Problem to solve> Entries follow. Give back exactly the lines starting at the one containing "Task: Click the red upload audio icon" and ending at the one containing "Open pulldown search", and no other lines.

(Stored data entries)

▼

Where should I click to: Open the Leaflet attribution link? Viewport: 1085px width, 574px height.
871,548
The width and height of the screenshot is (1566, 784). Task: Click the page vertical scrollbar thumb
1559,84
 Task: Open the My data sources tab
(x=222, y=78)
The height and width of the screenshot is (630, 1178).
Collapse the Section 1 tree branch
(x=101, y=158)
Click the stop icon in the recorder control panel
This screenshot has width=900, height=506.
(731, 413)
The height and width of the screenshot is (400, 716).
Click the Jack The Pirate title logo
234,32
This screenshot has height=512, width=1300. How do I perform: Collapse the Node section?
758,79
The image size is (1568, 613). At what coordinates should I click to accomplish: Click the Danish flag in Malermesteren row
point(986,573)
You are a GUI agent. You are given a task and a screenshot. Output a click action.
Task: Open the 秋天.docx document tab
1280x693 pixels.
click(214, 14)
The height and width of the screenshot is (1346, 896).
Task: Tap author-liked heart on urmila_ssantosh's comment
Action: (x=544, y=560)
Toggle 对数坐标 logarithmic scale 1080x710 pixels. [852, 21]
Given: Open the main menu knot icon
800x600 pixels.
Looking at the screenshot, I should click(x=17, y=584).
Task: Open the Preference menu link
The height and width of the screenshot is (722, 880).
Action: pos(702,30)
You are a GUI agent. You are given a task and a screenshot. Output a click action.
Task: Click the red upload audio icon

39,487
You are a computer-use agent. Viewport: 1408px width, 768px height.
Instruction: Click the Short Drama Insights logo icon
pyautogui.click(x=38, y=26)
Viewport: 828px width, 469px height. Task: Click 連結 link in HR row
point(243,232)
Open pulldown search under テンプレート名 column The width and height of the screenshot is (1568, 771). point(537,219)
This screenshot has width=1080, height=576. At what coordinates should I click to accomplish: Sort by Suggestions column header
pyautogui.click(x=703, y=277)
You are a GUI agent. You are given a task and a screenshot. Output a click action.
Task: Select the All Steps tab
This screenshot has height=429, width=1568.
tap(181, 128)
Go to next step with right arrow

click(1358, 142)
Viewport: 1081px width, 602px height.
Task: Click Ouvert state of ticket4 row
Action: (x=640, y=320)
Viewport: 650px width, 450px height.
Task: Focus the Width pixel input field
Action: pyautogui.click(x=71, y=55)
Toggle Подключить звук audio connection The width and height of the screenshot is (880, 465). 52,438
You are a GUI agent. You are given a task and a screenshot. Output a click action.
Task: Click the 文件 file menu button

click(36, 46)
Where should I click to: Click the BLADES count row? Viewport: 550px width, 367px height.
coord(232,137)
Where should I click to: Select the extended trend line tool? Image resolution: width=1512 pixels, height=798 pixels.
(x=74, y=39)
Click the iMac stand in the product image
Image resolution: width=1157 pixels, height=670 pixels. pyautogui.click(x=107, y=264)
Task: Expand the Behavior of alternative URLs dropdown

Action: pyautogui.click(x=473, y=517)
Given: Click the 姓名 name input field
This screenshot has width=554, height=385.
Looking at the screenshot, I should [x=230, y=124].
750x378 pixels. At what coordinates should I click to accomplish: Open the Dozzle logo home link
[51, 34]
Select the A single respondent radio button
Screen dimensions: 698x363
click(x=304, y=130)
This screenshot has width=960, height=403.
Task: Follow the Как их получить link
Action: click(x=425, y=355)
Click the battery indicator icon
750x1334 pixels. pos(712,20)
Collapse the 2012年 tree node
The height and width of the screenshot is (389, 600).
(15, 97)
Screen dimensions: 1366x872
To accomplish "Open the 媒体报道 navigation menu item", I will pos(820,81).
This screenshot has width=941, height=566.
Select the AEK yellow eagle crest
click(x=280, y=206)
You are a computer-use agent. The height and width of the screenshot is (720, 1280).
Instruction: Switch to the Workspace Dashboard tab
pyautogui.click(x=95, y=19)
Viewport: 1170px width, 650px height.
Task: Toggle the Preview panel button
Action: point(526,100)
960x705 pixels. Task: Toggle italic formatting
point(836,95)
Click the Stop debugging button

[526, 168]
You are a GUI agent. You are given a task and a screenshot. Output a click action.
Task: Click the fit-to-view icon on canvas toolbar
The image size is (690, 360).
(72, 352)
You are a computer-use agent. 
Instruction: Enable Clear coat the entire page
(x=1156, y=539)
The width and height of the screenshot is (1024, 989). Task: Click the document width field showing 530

▲

Answer to the problem>
Task: Click the red upload audio icon

39,487
You are a computer-use agent. Viewport: 1408px width, 768px height.
Instruction: Click the Short Drama Insights logo icon
pyautogui.click(x=38, y=26)
Viewport: 828px width, 469px height. Task: Click 連結 link in HR row
point(243,232)
Open pulldown search under テンプレート名 column The width and height of the screenshot is (1568, 771). point(537,219)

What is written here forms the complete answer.